Dez anos após a saída da União Europeia (UE), o governo trabalhista do Reino Unido busca uma reaproximação com o bloco, mas enfrenta desafios significativos. A tentativa de reduzir as fricções econômicas esbarra nas chamadas “linhas vermelhas” estabelecidas, que limitam a possibilidade de um acordo mais abrangente.
Kier Starmer e o compromisso com o Brexit
Kier Starmer, eleito primeiro-ministro em 2024, prometeu “fazer o Brexit funcionar” sem reintegrar o Reino Unido à UE, ao mercado único ou à união aduaneira. O plano apresentado, considerado vago, incluía medidas como um acordo veterinário para diminuir os controles nas fronteiras e facilitar o comércio de produtos alimentícios, além do reconhecimento mútuo de qualificações profissionais.
Progresso limitado nas negociações
Dois anos após a apresentação do plano, os objetivos ainda não foram alcançados. Atualmente, o governo britânico está focado apenas em um acordo fitossanitário para facilitar a importação e exportação de produtos agroalimentares. Segundo a analista Jannike Wachowiak, “um governo que pretende respeitar essas linhas vermelhas não tem muita flexibilidade nem margem de manobra”.

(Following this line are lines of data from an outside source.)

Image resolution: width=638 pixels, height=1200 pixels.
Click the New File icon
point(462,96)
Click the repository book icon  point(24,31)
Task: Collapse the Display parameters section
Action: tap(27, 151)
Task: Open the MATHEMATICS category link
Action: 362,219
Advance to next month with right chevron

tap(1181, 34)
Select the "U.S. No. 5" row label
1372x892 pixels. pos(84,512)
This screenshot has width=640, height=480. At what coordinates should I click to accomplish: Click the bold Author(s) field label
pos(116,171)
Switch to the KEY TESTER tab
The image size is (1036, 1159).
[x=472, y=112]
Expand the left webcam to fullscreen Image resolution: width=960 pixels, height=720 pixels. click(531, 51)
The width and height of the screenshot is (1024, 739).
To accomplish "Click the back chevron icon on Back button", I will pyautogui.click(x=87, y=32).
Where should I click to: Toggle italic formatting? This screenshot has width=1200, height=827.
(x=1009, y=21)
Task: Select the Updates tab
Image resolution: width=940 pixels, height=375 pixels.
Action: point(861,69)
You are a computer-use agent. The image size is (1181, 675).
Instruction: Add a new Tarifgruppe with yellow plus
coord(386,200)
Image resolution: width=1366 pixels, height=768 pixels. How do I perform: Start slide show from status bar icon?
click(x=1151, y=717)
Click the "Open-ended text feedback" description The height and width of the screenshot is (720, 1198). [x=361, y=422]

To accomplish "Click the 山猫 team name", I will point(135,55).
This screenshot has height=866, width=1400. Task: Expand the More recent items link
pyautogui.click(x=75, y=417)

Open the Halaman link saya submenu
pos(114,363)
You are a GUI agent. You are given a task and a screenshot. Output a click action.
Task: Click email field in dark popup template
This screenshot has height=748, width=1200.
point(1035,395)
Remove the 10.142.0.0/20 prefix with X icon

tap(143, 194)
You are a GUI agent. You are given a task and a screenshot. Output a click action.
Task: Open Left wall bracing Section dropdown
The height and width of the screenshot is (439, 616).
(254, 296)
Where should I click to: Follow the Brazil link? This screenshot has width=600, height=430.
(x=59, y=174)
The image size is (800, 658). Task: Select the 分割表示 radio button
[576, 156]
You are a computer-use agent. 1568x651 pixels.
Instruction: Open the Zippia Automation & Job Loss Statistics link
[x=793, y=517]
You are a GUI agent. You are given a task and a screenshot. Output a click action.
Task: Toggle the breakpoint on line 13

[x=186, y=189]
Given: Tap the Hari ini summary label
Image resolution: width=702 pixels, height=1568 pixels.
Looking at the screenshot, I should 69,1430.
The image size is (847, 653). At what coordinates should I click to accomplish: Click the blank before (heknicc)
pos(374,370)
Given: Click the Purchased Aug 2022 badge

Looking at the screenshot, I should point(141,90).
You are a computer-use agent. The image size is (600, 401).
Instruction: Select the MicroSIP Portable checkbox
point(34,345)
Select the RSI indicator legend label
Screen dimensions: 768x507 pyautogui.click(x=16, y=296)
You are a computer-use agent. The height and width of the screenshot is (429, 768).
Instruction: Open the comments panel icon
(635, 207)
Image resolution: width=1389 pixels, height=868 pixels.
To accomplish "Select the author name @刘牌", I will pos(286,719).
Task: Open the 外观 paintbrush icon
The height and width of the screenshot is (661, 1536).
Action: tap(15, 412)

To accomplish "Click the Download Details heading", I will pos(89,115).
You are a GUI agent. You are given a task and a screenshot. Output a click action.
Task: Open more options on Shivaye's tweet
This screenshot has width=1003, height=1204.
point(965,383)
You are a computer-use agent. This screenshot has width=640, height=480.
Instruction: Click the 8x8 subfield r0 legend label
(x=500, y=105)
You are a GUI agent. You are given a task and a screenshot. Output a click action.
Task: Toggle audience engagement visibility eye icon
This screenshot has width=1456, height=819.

Desafios futuros e a opinião pública
Com a possibilidade de Andy Burnham, conhecido por suas posições pró-europeias, assumir o cargo de primeiro-ministro, os desafios permanecem. As próximas eleições gerais estão a três anos de distância, e não há clareza sobre como a relação com a UE pode ser substancialmente alterada nesse período. Pesquisas recentes indicam que 57% dos britânicos acreditam que o Brexit foi um erro, incluindo 23% dos que votaram a favor da saída.
Possíveis mudanças no cenário político
Um levantamento do King’s College London sugere que a inclusão de um segundo referendo sobre a relação do Reino Unido com a UE no programa eleitoral do Partido Trabalhista poderia aumentar seu potencial de votos de 31% para 45%. No entanto, a ex-servidora pública Jill Rutter alerta que essas intenções devem ser analisadas com cautela, dada a situação econômica delicada e o alto custo de vida enfrentado pela população.
O debate sobre a reaproximação com a UE é retomado em um momento em que ficou evidente que o Brexit não melhorou o padrão de vida da população, como muitos esperavam. A situação exige atenção e estratégias eficazes para lidar com as complexidades da relação entre o Reino Unido e a União Europeia.